学生の頃、カーキ色のジャケットを SHIPS かどこかで買った。
あまり選ばない色だけどもユニークな形が気に入ったんで着てみた。
しかし数年後、あの服どこにやったかしら? と思ってて探したけれども見つからない。
捨てた記憶もないし売った覚えもない。
不気味に思って、当時近しい友人にスケッチを描いて、聞いてみた。
「いや、そんな服着てんのみたことないゾ」
四六時中一緒にいた彼がいうのだから間違いはない。
ということは、またぞろ夢の記憶ってワケだな。
いま現在の現実と夢が混同することは全くないんだけど、夢と思い出はごっちゃになる。
こういう事が、たまにある。
——…要するに、SHIPS でユニークな形のカーキ色のジャケットを買った夢、それを覚えていたのだ。

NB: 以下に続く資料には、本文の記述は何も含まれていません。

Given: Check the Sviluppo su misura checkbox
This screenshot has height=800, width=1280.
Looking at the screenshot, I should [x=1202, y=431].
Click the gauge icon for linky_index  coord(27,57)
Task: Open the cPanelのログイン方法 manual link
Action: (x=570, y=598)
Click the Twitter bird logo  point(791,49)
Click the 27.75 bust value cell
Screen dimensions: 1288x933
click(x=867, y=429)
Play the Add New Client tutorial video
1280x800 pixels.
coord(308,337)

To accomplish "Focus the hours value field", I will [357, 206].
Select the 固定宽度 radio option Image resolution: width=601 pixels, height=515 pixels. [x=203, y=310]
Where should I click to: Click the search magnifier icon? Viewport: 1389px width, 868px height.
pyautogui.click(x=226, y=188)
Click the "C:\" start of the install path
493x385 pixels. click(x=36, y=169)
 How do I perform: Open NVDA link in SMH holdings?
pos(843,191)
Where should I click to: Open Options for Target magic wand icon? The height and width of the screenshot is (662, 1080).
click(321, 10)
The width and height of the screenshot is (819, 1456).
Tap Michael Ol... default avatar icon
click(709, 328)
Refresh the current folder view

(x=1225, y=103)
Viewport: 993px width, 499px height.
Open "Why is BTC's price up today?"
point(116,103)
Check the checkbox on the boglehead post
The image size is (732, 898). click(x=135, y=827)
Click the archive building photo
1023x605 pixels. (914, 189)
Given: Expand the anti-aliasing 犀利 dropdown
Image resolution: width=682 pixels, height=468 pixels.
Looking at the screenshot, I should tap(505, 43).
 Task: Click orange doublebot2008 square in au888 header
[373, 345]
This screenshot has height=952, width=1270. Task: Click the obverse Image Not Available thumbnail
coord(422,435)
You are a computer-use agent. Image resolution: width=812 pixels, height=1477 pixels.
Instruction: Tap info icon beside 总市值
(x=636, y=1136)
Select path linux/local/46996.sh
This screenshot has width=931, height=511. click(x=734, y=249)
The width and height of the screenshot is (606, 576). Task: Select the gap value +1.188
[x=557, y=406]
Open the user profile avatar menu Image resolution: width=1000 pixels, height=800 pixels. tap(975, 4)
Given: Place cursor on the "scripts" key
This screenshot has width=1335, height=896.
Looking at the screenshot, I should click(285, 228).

むかし見た夢のワンシーンの記憶を、歳を重ね年月が経過した後で、実際にあったことだと誤認してしまった。
だから夢は、なんとなく印象に残った。
カーキ色のジャケットは、ハッキリ確かめた結果、夢だったと判明した。
だが巨大な氷塊の一部だろう。もっと多くの夢の残滓が実在事実のフリをして沈んでいるに違いない。
現実になり代わろうと、息を潜めてチャンスをうかがっている。
そうして久しく関心を向けてない心の一部は、いつの間にか、こっそりすげ替わる。